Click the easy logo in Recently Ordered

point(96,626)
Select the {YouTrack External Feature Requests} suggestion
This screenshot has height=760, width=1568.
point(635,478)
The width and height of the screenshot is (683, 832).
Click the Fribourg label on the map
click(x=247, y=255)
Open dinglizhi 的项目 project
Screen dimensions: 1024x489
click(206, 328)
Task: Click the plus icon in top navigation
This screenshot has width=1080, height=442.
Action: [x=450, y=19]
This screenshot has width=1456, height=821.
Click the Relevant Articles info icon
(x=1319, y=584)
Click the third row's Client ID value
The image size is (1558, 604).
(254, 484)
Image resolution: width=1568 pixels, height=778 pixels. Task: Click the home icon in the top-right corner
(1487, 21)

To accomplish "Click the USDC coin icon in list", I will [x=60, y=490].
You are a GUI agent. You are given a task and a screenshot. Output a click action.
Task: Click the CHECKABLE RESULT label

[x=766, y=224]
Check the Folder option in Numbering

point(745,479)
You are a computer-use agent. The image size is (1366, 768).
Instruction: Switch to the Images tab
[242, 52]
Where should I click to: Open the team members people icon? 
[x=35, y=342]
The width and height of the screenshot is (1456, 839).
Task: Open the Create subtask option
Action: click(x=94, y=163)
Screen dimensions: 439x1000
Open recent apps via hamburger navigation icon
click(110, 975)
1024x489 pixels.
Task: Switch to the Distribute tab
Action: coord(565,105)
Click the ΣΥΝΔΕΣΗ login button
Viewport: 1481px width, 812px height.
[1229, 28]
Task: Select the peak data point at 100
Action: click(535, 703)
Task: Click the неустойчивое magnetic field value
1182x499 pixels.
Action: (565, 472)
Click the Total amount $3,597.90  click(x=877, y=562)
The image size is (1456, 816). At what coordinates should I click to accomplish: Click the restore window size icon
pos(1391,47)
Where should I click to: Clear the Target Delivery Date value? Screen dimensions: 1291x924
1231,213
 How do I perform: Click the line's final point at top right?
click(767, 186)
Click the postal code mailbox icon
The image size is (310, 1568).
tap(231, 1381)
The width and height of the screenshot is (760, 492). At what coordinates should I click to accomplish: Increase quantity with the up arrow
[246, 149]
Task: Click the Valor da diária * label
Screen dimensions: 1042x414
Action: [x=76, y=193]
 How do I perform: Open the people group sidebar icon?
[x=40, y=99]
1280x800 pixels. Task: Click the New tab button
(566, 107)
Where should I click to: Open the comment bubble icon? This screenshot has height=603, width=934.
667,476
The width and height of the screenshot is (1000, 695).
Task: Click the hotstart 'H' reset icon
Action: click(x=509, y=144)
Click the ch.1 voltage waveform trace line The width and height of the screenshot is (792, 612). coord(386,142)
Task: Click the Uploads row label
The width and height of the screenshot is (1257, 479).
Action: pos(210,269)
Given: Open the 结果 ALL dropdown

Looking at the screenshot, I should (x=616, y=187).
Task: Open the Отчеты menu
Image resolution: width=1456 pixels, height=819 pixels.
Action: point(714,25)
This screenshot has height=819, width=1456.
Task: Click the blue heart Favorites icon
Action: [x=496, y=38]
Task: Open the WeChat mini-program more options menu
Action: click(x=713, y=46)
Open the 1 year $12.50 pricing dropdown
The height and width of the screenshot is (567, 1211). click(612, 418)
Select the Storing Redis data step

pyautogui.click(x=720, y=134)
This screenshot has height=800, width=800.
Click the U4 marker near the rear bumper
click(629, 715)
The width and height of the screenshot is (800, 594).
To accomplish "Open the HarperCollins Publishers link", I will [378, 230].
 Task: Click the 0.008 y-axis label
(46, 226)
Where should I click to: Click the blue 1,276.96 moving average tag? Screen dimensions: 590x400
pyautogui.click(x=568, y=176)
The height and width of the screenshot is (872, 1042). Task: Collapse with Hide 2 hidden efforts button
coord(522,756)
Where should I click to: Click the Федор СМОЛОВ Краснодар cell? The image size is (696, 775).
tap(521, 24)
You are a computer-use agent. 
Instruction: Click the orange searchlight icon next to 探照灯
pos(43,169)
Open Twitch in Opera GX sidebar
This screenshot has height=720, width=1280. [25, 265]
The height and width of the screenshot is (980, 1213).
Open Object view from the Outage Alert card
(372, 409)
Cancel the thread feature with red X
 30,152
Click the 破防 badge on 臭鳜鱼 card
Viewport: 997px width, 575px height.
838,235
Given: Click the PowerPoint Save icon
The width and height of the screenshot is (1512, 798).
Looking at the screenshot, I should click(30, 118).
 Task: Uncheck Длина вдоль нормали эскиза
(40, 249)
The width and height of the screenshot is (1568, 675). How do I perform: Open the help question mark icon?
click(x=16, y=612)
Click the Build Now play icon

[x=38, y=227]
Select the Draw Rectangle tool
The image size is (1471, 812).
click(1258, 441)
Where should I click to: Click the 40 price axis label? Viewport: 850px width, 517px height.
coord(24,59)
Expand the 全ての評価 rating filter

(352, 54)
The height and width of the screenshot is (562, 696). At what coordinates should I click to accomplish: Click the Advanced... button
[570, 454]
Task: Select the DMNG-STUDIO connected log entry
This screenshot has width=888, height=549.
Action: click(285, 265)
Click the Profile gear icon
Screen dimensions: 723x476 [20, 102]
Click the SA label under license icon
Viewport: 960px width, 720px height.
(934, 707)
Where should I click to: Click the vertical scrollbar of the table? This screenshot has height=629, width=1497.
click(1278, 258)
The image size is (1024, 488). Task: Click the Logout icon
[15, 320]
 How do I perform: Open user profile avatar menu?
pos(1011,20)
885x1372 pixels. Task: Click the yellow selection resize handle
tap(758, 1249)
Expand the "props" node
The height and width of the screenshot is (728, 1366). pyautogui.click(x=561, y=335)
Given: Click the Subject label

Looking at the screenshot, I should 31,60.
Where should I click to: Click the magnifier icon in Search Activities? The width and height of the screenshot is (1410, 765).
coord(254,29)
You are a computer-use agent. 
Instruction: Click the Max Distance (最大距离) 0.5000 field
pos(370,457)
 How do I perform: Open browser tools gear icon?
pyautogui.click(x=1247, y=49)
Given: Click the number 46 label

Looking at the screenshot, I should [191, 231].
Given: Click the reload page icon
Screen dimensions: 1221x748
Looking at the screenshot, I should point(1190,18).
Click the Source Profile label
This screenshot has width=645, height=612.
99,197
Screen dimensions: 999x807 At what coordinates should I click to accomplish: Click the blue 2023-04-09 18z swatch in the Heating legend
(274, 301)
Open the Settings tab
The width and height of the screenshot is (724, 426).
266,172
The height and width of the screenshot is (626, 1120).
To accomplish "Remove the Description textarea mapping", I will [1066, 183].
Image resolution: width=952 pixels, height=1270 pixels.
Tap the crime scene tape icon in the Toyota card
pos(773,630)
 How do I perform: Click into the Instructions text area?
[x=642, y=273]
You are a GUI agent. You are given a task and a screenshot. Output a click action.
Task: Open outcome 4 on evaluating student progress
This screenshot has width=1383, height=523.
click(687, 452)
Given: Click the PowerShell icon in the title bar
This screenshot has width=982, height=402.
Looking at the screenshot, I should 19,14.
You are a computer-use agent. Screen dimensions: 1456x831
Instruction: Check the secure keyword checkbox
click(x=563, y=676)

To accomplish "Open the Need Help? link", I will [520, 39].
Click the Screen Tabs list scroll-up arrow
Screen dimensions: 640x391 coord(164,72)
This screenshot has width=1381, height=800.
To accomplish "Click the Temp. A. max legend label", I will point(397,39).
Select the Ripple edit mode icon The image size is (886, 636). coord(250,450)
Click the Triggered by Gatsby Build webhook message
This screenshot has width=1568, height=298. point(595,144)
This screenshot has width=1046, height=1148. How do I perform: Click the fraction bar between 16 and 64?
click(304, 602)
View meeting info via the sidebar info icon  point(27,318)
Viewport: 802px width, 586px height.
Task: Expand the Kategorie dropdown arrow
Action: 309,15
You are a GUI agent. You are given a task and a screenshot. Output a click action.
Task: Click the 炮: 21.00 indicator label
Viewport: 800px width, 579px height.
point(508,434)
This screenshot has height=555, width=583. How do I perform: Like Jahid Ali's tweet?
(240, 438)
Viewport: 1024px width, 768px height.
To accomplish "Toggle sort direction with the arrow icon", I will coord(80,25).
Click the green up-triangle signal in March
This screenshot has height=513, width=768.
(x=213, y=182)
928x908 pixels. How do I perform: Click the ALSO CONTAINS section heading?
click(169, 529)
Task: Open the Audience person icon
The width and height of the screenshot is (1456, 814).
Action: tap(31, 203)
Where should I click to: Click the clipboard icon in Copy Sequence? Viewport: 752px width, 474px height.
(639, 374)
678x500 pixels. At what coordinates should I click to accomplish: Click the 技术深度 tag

..........

■ What is needed
Print the data above without any changes, beginning with the line that contains "Click the green up-triangle signal in March" and going on through the final line of the data.

■ Task solution
Click the green up-triangle signal in March
This screenshot has height=513, width=768.
(x=213, y=182)
928x908 pixels. How do I perform: Click the ALSO CONTAINS section heading?
click(169, 529)
Task: Open the Audience person icon
The width and height of the screenshot is (1456, 814).
Action: tap(31, 203)
Where should I click to: Click the clipboard icon in Copy Sequence? Viewport: 752px width, 474px height.
(639, 374)
678x500 pixels. At what coordinates should I click to accomplish: Click the 技术深度 tag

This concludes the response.